* _TASK MATERIAL_:
----------------

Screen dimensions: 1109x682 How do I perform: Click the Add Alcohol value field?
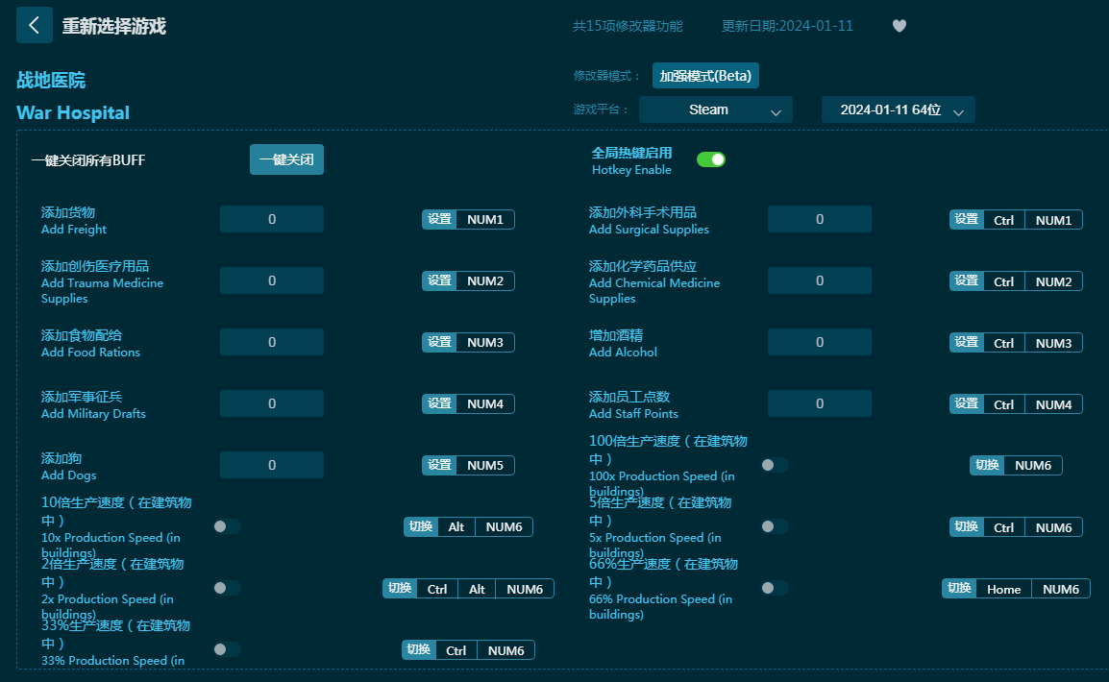pyautogui.click(x=819, y=342)
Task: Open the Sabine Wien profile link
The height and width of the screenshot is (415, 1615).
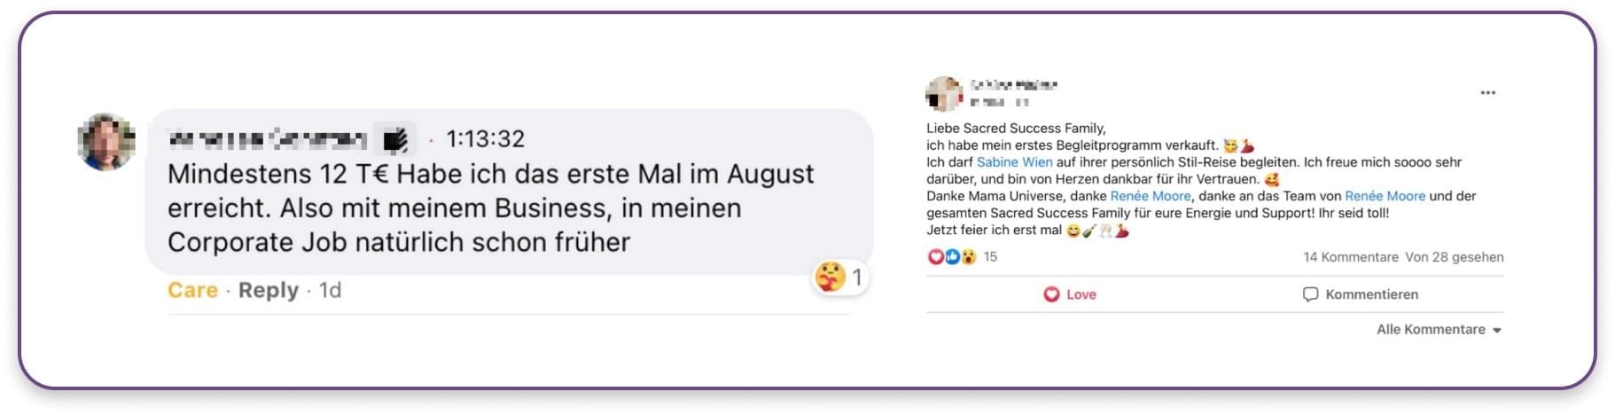Action: [x=1014, y=162]
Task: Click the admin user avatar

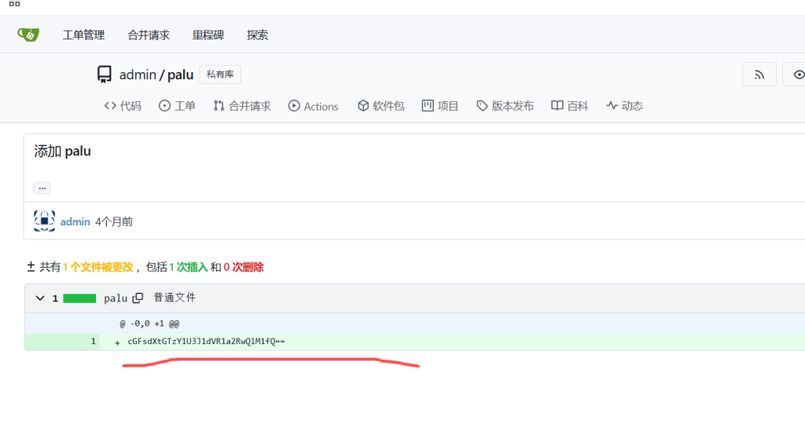Action: (44, 221)
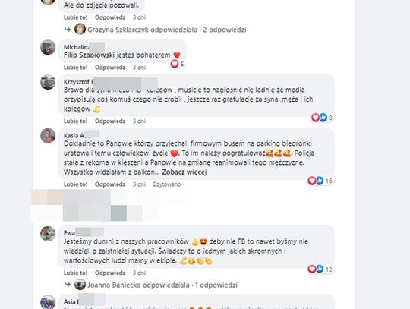Like Ewa's comment with Lubię to!
Image resolution: width=410 pixels, height=309 pixels.
[76, 273]
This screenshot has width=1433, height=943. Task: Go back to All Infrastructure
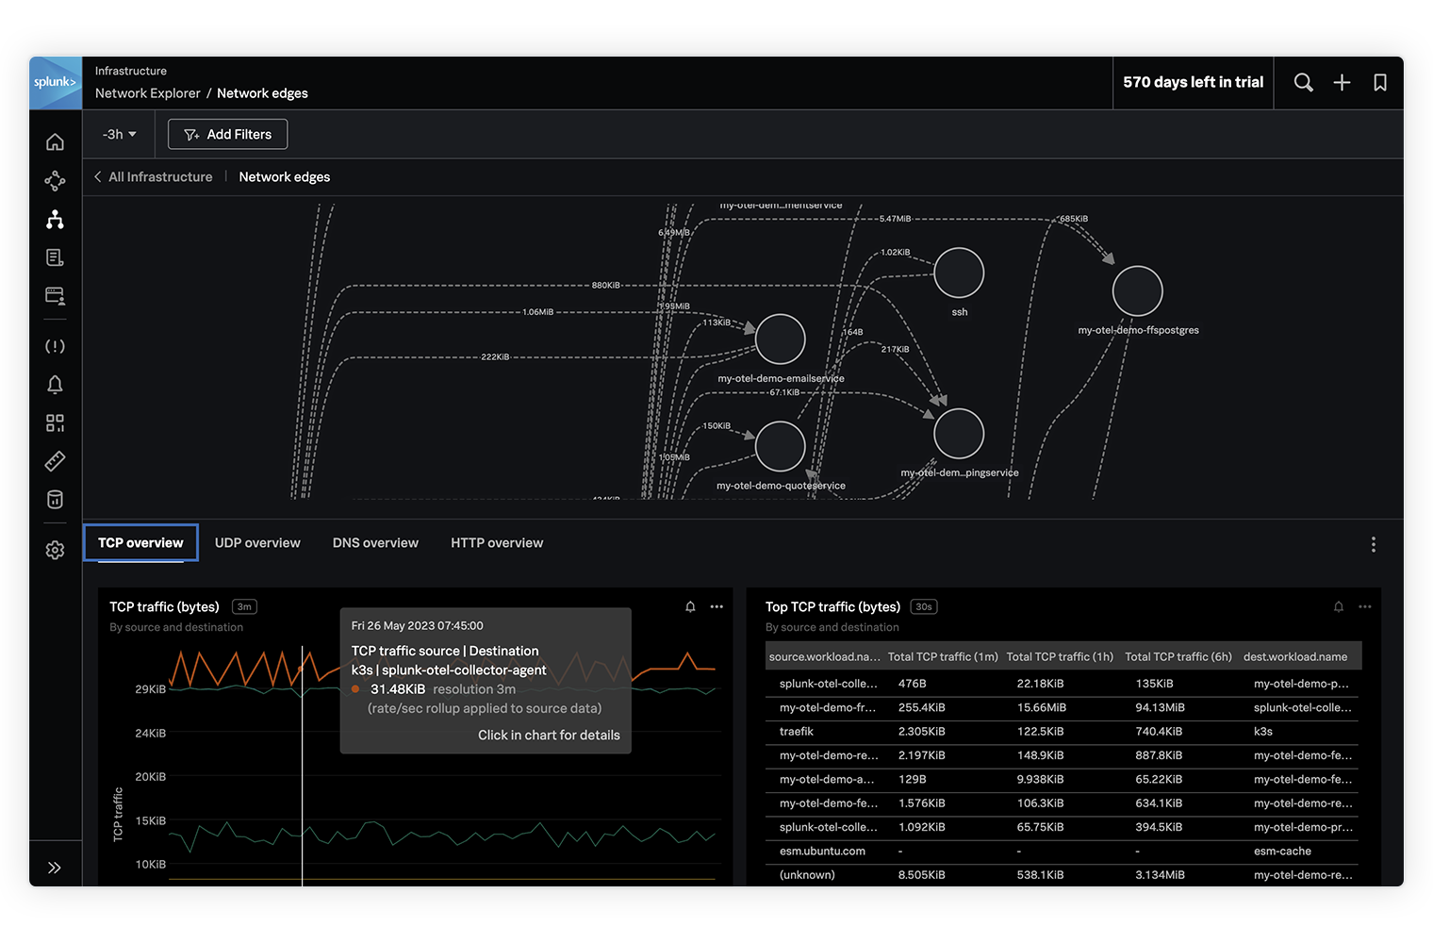tap(153, 177)
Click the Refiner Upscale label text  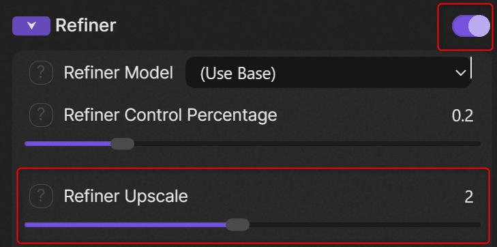[126, 197]
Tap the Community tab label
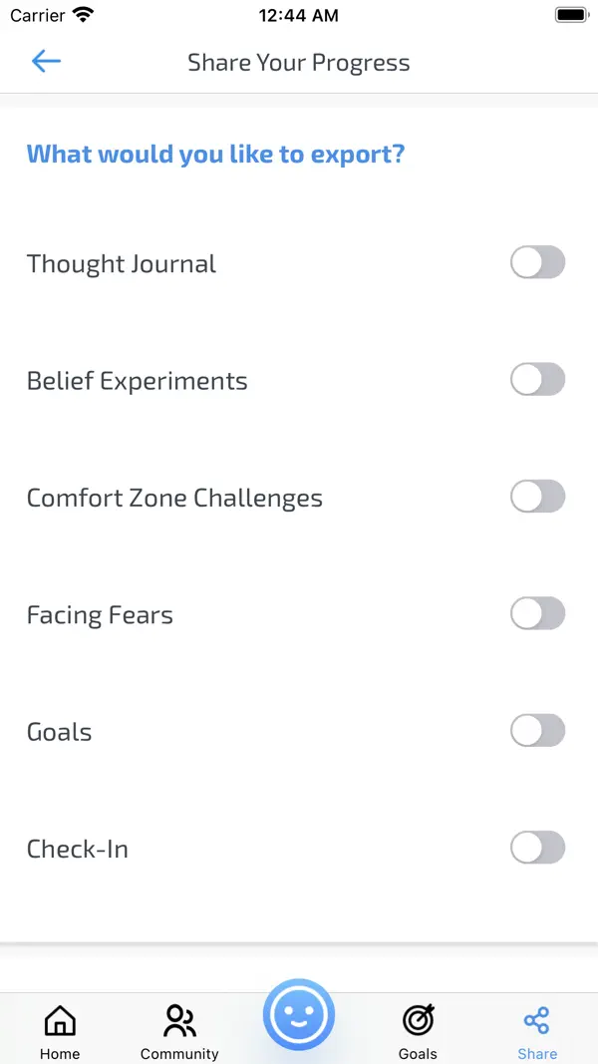 click(179, 1054)
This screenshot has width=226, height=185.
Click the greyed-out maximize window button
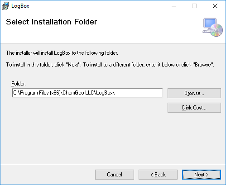coord(194,6)
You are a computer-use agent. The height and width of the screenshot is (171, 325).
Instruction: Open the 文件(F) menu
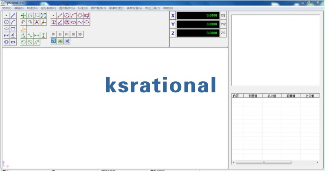(7, 8)
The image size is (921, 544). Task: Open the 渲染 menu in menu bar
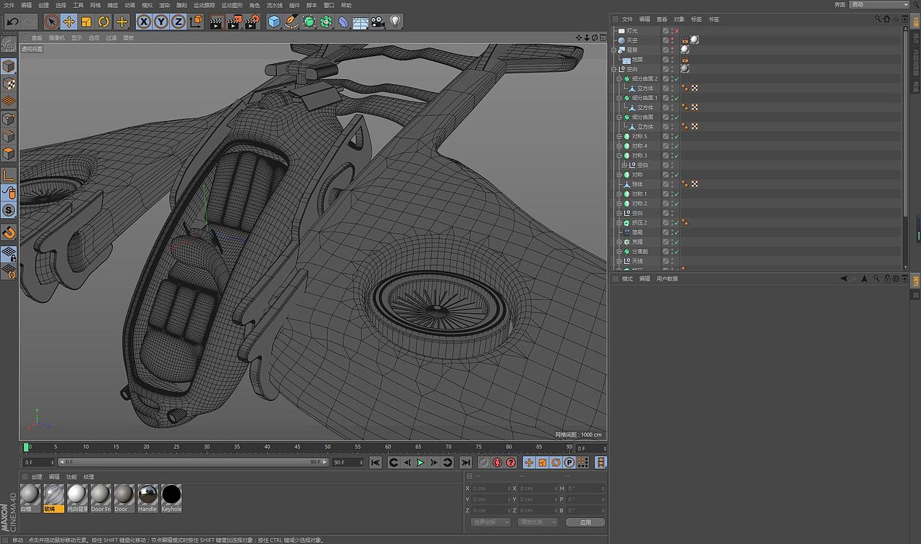[164, 5]
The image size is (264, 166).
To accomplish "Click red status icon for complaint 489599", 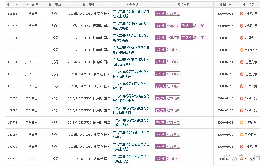I will pyautogui.click(x=241, y=110).
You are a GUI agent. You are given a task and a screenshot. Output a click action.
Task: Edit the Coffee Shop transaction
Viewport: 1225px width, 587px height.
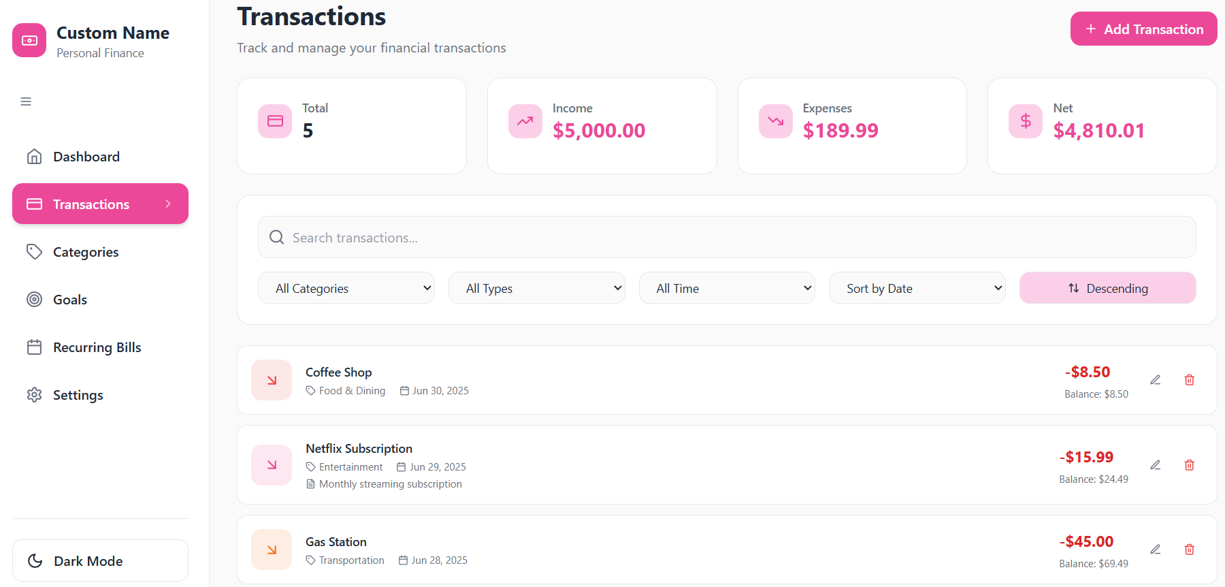point(1155,380)
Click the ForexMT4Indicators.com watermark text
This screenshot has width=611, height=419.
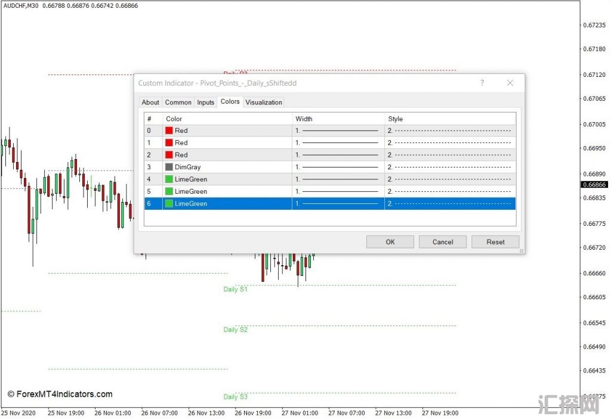pyautogui.click(x=60, y=394)
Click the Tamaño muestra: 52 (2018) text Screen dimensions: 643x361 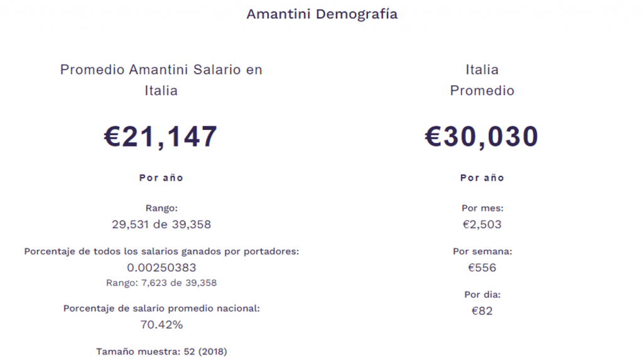161,352
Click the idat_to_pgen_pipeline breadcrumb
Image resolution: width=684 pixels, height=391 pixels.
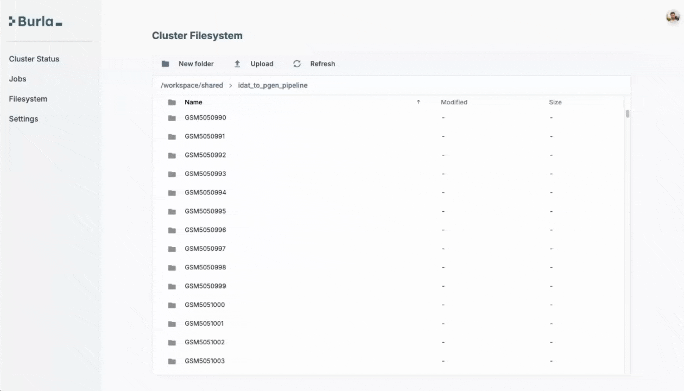click(273, 85)
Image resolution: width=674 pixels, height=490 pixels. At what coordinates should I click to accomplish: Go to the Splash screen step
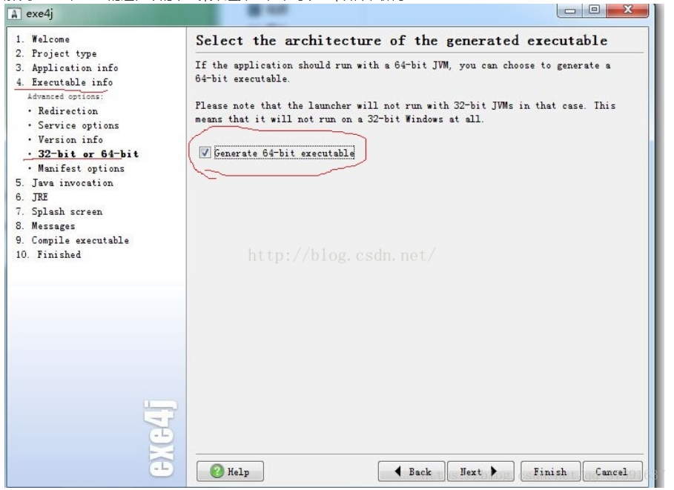[x=59, y=212]
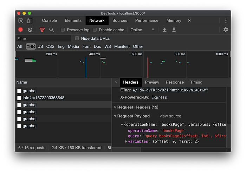Clear the network log with the clear icon

coord(30,30)
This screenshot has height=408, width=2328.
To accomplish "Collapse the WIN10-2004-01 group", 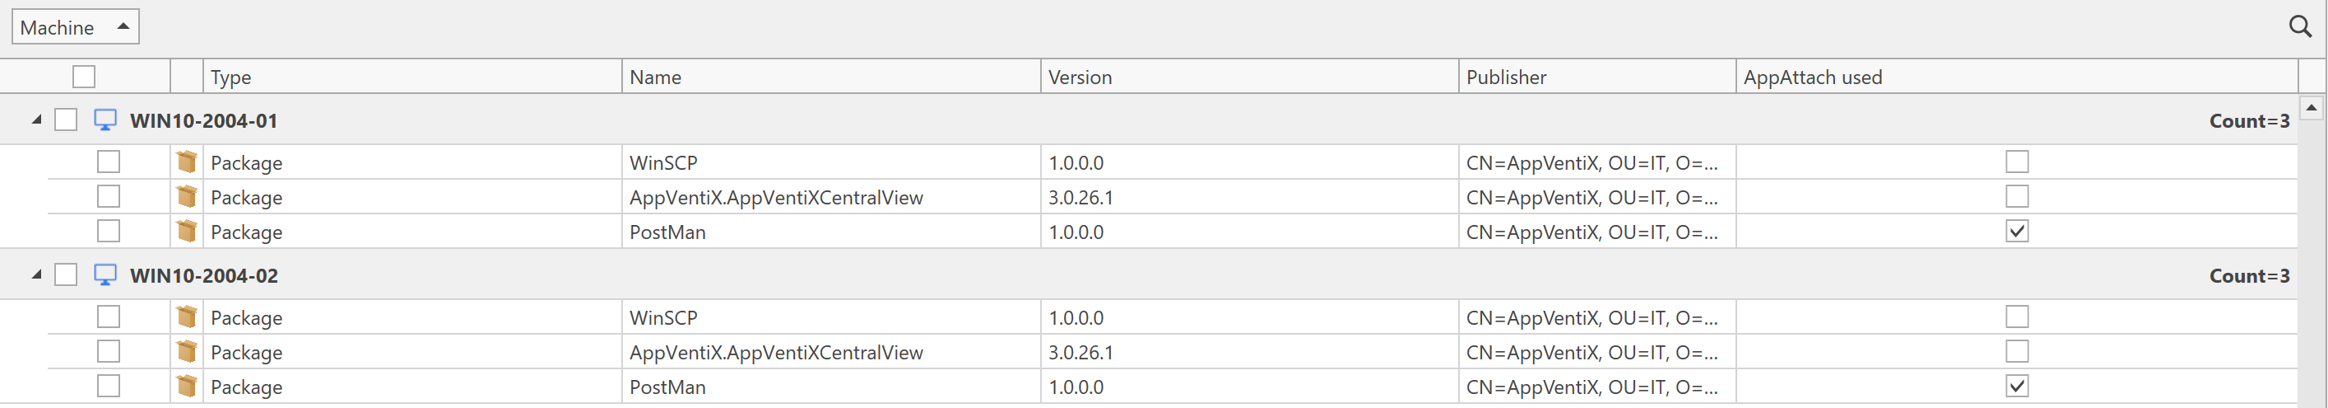I will pos(36,119).

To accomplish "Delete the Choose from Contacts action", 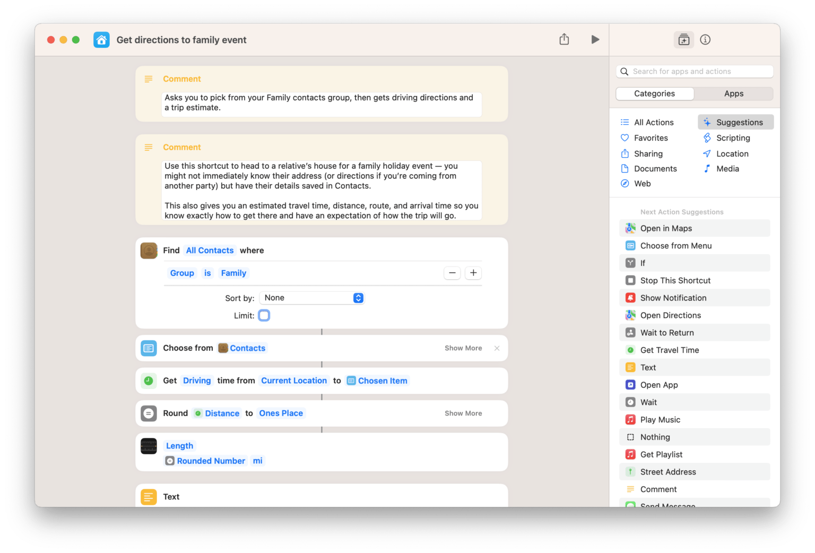I will coord(497,348).
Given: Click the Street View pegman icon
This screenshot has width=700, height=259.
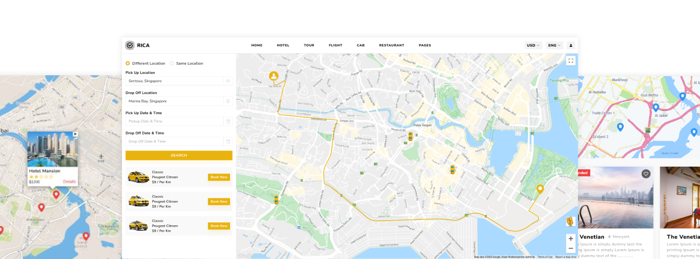Looking at the screenshot, I should pyautogui.click(x=570, y=221).
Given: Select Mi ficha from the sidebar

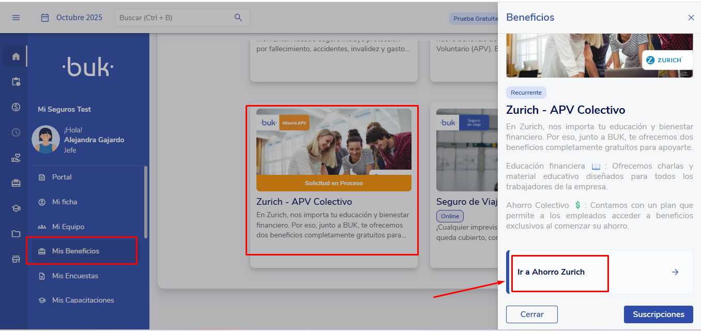Looking at the screenshot, I should tap(64, 202).
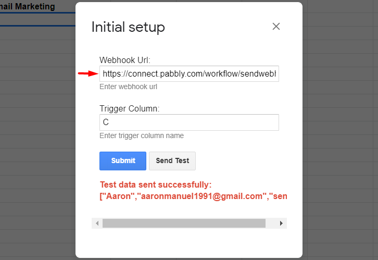This screenshot has height=260, width=378.
Task: Click the Webhook Url label
Action: click(124, 60)
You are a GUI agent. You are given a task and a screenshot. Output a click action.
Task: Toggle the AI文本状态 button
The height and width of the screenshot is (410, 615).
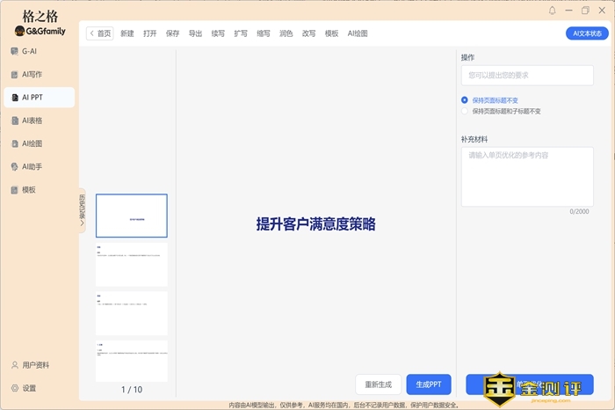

----------------

* _TASK OBJECTIVE_: Only the lines from the one containing "Given: Select Mi ficha from the sidebar" through the last line of the data belong in the copy, both included and reproduced exactly. Pictures do not.

* _RESPONSE BOX_:
Given: Select Mi ficha from the sidebar

Looking at the screenshot, I should tap(64, 202).
This screenshot has height=260, width=378.
Task: Click the Webhook Url label
Action: click(124, 60)
You are a GUI agent. You are given a task and a screenshot. Output a click action.
Task: Toggle the AI文本状态 button
The height and width of the screenshot is (410, 615).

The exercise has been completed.